The appointment of the Brazilian Army’s former chief health officer as the new service commander is an effort by President Jair Bolsonaro to heal a rift created by his firing of the defense minister and the subsequent removal of the top generals of all three military branches, analysts said Thursday.
Gen. Paulo Sérgio Nogueira, responsible for the Army’s human resources, was appointed Army chief Wednesday following the hasty departure of the leaders of Brazil’s Army, Navy and Air Force. The three men were forced out a day after Bolsonaro summarily fired retired Army Gen. Fernando Azevedo e Silva as defense minister.

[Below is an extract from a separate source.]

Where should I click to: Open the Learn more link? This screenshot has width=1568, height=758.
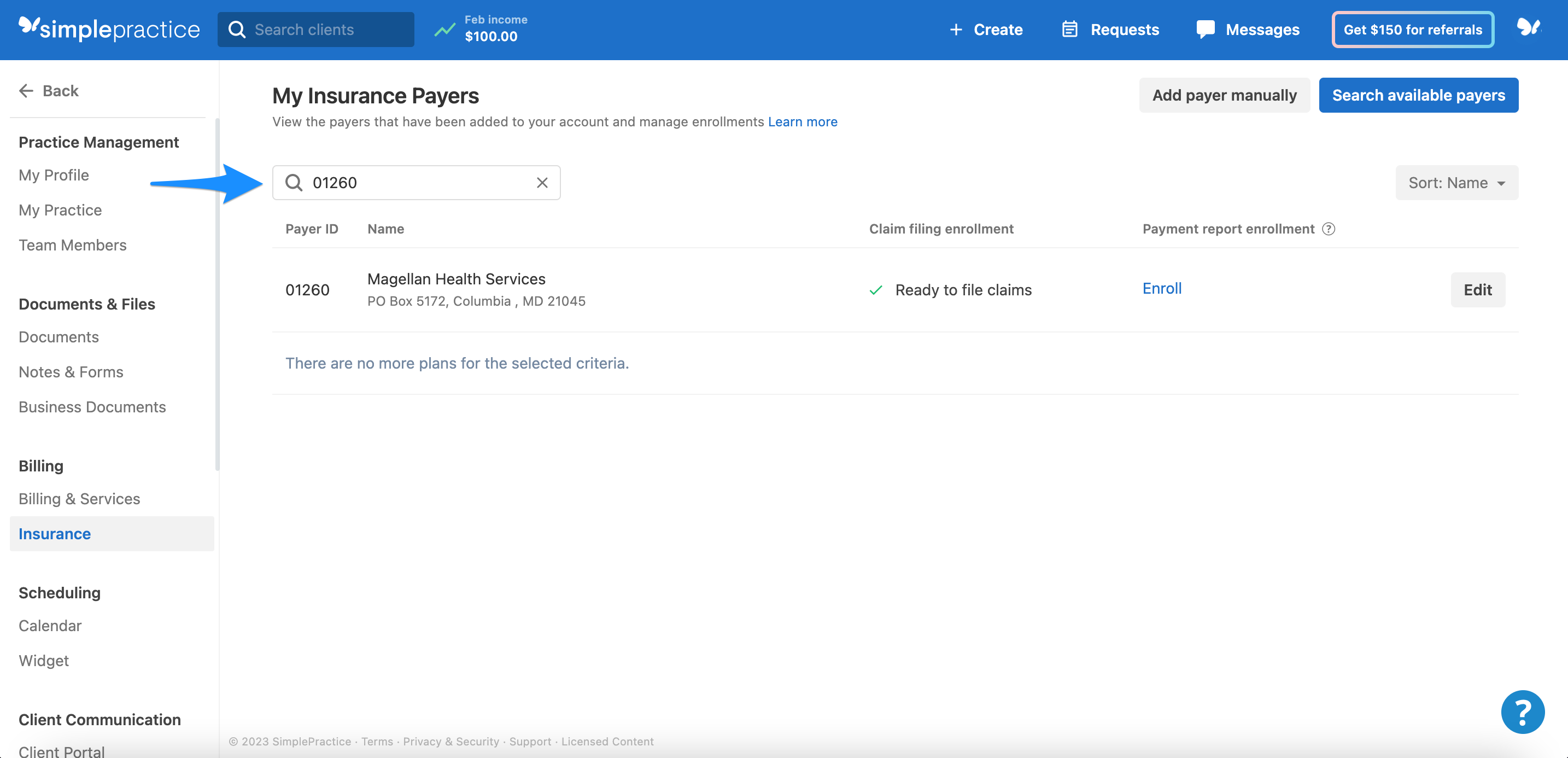click(x=803, y=121)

There has been little transparency around this week’s events, as neither the president nor the Defence Ministry explained what caused the change in leadership. Military and political experts said the unexpected firings, which some described as a “bomb,” were partly the result of the commanders’ reluctance to serve Bolsonaro’s political interests.

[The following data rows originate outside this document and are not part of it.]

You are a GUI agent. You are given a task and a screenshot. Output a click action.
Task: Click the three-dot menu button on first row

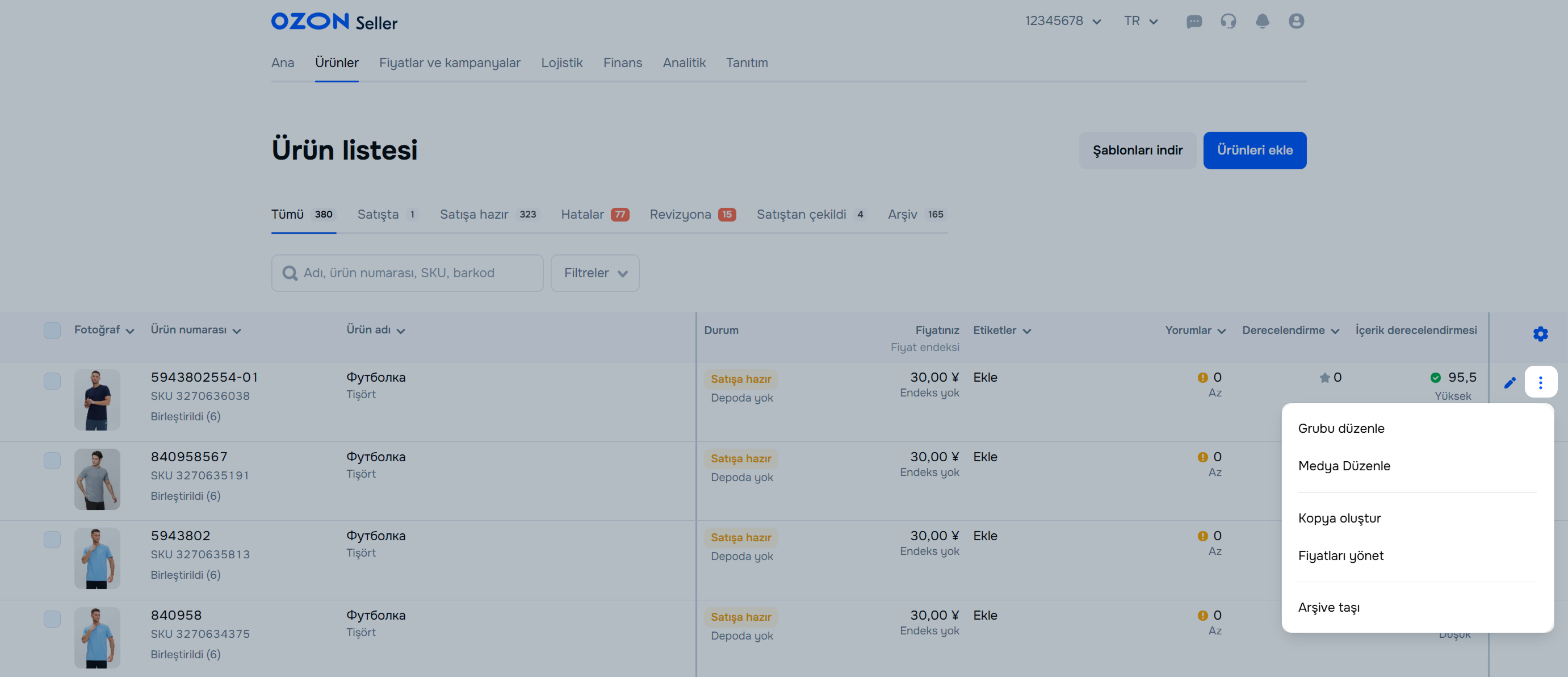tap(1540, 382)
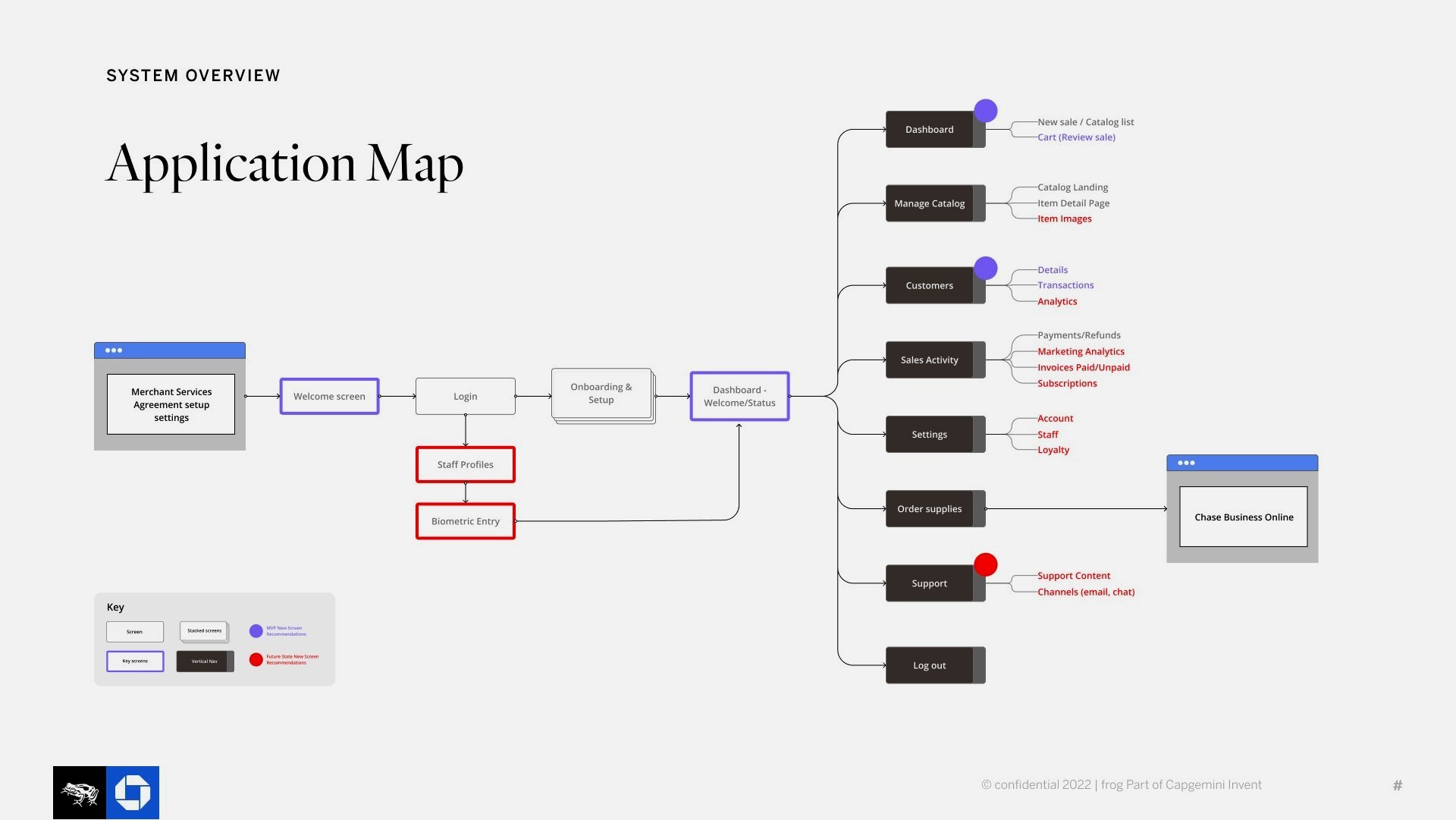Image resolution: width=1456 pixels, height=820 pixels.
Task: Select the Sales Activity nav item
Action: [929, 360]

The reshuffle generated a deep — if brief — crisis within the military. Never since the return of democracy in 1985 had a president fired all the leaders of the military’s three branches, analysts said. The move caused uneasiness and great uncertainty as to the future of Brazil’s armed forces as the far-right president struggles with declining popularity and as COVID-19 batters the country.
But the tapping of Nogueira as Army chief was widely seen as an attempt by the president to ease tensions.
“The choice was to lower the tone,” said Juliano Cortinhas, who coordinates the research and study group on international security at the University of Brasilia.
Inside the military, Nogueira has a reputation of being a conscientious, reliable officer. He is also the man behind the military’s pandemic contingency plan, based on social distancing.
In a rare interview with Correio Braziliense on March 28, Nogueira praised the results of the measures he implemented to limit the spread of the coronavirus among military personnel and said he was preparing for a third wave of infections.
“The figures are relatively good in comparison with the population in general because of the prevention we have,” Nogueira said. “If this improved in Brazil, the number of people infected would probably be smaller.”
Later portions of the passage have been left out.